Exploiting the Vulnerability for Criminal Gain
The ability to manipulate a license plate number opens the door for dangerous misuse. Criminals could exploit this vulnerability to evade law enforcement, avoid tolls, or frame other drivers for violations. In addition, Rodriguez noted that jailbreaking these plates could bypass Reviver’s monthly subscription fee, granting continued access to premium features such as GPS tracking.
Unfortunately, the root of the problem lies in the hardware itself. The flaw is embedded in the chips used by Reviver, which means it cannot be fixed with a simple software update. Addressing this issue would require replacing the defective chips in all affected plates, a costly and time-consuming task. As digital license plates become more widespread, this vulnerability poses a growing challenge for law enforcement and traffic regulators.
“This is a nationwide issue,” Rodriguez explained. “Fixing it would require replacing thousands of plates, which is simply not feasible.”

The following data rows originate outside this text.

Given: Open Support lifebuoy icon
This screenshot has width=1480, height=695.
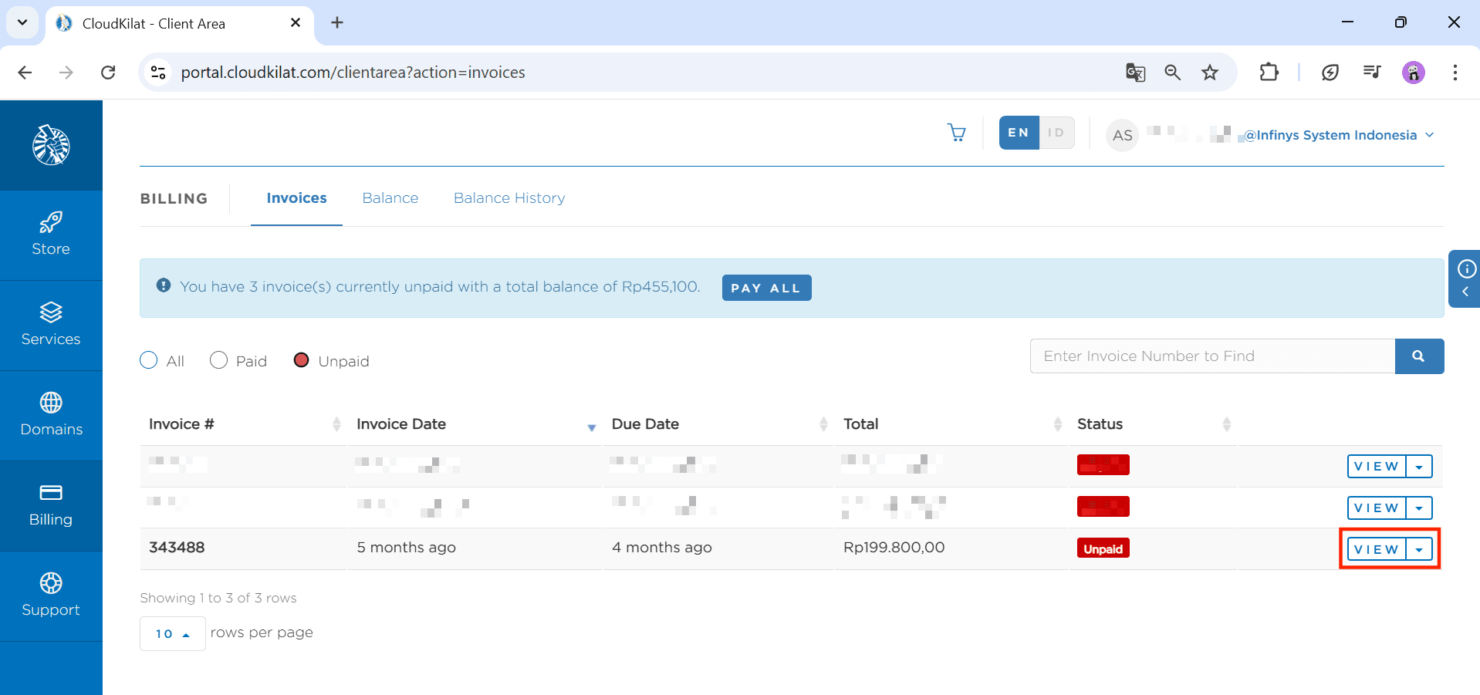Looking at the screenshot, I should tap(51, 583).
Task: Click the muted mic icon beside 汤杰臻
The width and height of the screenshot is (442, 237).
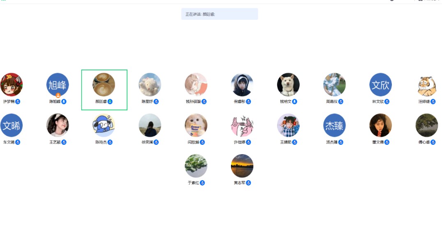Action: point(341,142)
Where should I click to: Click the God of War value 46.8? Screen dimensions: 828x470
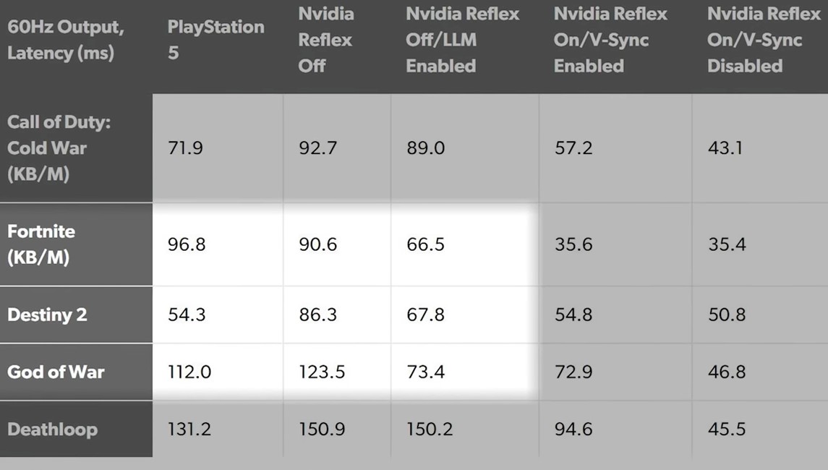click(x=726, y=372)
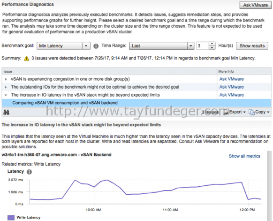Increase the hours stepper value
This screenshot has height=221, width=273.
click(x=212, y=44)
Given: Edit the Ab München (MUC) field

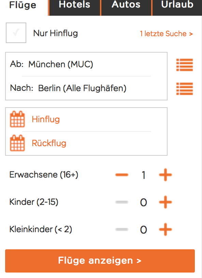Looking at the screenshot, I should pos(86,64).
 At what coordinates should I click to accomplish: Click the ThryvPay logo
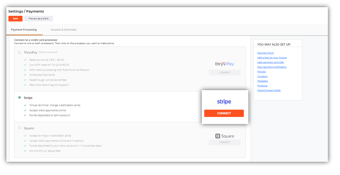pyautogui.click(x=225, y=64)
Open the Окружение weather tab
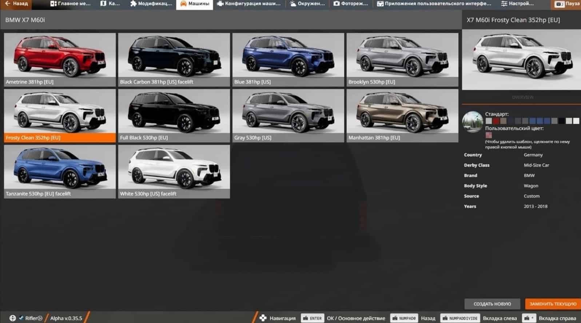 pyautogui.click(x=307, y=4)
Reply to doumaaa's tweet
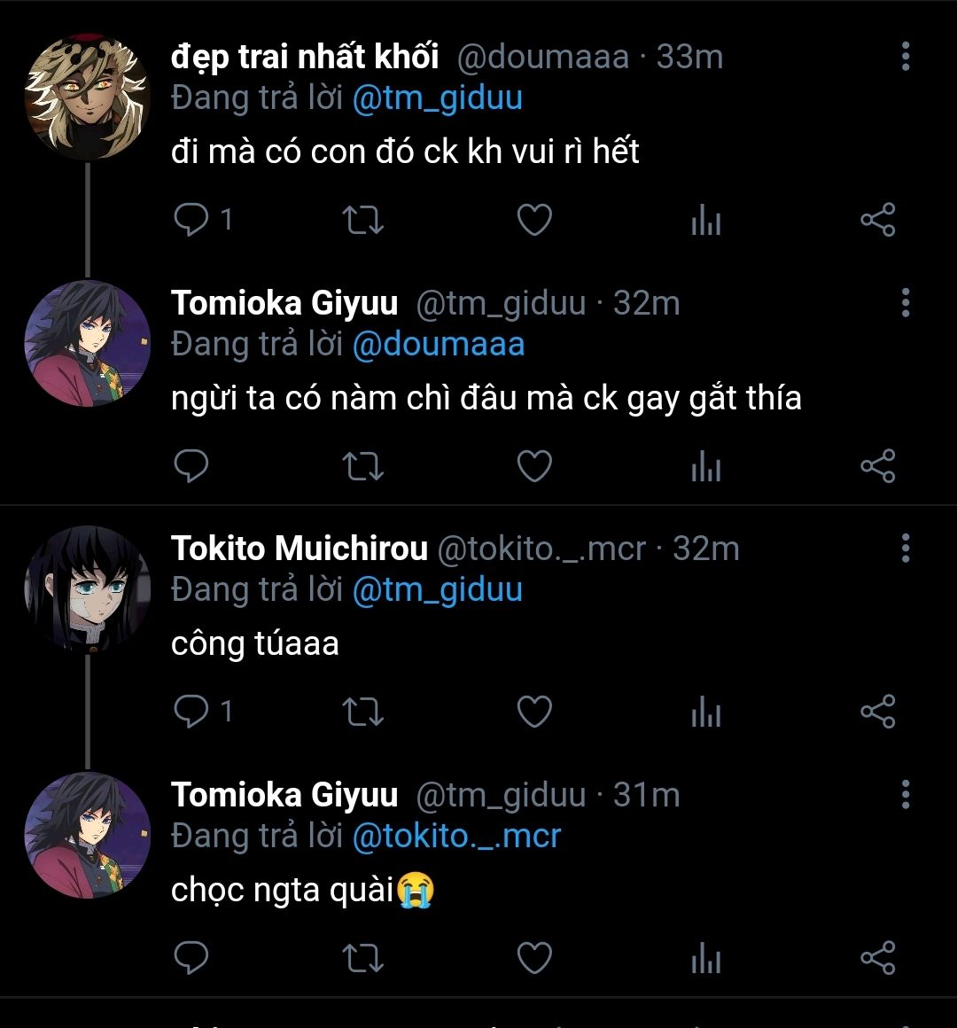 pyautogui.click(x=191, y=219)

Reviver Responds: Acknowledging the Issue
Despite repeated efforts by IOActive to alert Reviver and the U.S. Cybersecurity and Infrastructure Security Agency (CISA) about the vulnerability, the company only became aware of the issue after being contacted by WIRED. In its official statement, Reviver condemned any tampering with digital plates, labeling it a criminal act. The company claimed that jailbreaking these plates would require physical access, specialized tools, and expert knowledge, making such incidents rare.

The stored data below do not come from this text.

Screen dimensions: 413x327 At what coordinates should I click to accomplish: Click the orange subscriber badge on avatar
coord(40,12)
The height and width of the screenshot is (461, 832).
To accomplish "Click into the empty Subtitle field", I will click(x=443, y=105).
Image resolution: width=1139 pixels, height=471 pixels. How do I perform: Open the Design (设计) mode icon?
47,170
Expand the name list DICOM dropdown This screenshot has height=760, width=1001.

Reviver also revealed plans to redesign its plates with more secure chips in future models. However, Rodriguez disputed the company’s claim that jailbreaking the plates would require specialized tools, explaining that once the firmware is reverse-engineered, the process becomes simple. “Anyone with the right tool could do this in minutes,” he added, comparing it to jailbreaking a smartphone.
The Risks of Widespread Abuse
While Rodriguez has chosen not to release his jailbreak tool to the public, he warned that if such a tool were to be made available, it could lead to widespread abuse. Drivers could acquire pre-jailbroken plates or use hacking tools to alter their own plates, undermining traffic enforcement systems that rely on accurate license plate identification.
“If someone were to hack your plate without your knowledge, like a mechanic or valet, they could track your movements or assign fines to you,” Rodriguez warned. Although Reviver’s plates do notify owners when removed, a hacker could circumvent this by jamming the plate’s communication signals, adding an additional layer of risk.
Previous Breaches and Growing Concerns
This isn’t the first time Reviver’s security systems have been called into question. In 2022, security researcher Sam Curry discovered vulnerabilities in the company’s web infrastructure that allowed him to alter license plate data. Unlike Rodriguez’s hardware hack, Reviver was able to address the web-based flaw relatively quickly. However, Curry noted that Rodriguez’s hardware method is likely to appeal to those seeking to bypass detection or penalties.
“People who want to cause trouble on the road would find this hack attractive,” Curry said. “Imagine switching your plate number and speeding through cameras, only to change it back without ever stopping.”
A Wake-Up Call for Digital Plate Regulation
Currently, digital license plates are legal in a handful of states, including California and Arizona, with other states considering their adoption. As the technology becomes more widespread, experts like Rodriguez and Curry stress the importance of addressing potential security vulnerabilities. Regulatory bodies, manufacturers, and law enforcement agencies must work together to ensure that digital plates are secure and that systems relying on them are not easily exploited.
“People will always find ways to hack these systems,” Curry warned. “It’s crucial to recognize these risks before they spiral out of control.”